→ **Problem details**
Pick out every line in the entries below that contains the word "should", and copy each of those lines in full.

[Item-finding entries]

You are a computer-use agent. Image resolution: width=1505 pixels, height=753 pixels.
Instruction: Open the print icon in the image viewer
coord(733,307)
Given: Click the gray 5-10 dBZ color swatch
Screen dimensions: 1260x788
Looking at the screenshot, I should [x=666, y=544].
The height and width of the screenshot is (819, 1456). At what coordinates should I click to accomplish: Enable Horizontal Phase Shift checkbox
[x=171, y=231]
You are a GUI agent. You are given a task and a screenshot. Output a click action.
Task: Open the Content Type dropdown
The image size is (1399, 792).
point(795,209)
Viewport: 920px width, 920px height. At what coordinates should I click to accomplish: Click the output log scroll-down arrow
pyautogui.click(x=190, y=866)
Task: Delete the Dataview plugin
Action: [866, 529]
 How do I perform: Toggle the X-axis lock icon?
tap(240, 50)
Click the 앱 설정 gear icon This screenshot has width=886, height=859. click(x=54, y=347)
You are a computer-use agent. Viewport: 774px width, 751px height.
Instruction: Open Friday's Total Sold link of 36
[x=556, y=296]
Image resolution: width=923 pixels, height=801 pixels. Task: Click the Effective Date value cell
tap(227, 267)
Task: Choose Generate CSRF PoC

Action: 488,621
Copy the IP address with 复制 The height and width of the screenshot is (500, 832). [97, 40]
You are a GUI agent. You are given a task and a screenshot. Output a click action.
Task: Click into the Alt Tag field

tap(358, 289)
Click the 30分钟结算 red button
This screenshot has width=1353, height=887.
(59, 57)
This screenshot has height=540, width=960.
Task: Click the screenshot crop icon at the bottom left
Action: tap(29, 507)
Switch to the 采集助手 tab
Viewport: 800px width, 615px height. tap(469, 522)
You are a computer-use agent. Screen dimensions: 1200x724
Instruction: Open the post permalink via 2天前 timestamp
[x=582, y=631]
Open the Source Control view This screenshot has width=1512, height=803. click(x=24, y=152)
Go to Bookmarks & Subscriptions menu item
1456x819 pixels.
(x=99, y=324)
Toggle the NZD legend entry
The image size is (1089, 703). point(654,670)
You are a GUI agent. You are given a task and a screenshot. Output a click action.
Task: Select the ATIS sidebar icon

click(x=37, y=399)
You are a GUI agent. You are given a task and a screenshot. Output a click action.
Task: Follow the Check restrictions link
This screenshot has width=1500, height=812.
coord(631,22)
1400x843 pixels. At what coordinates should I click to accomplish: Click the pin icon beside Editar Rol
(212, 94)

→ **Result for this task**
Looking at the screenshot, I should [x=666, y=544].
The height and width of the screenshot is (819, 1456). At what coordinates should I click to accomplish: Enable Horizontal Phase Shift checkbox
Viewport: 920px width, 920px height. At what coordinates should I click to accomplish: Click the output log scroll-down arrow
1400x843 pixels. At what coordinates should I click to accomplish: Click the pin icon beside Editar Rol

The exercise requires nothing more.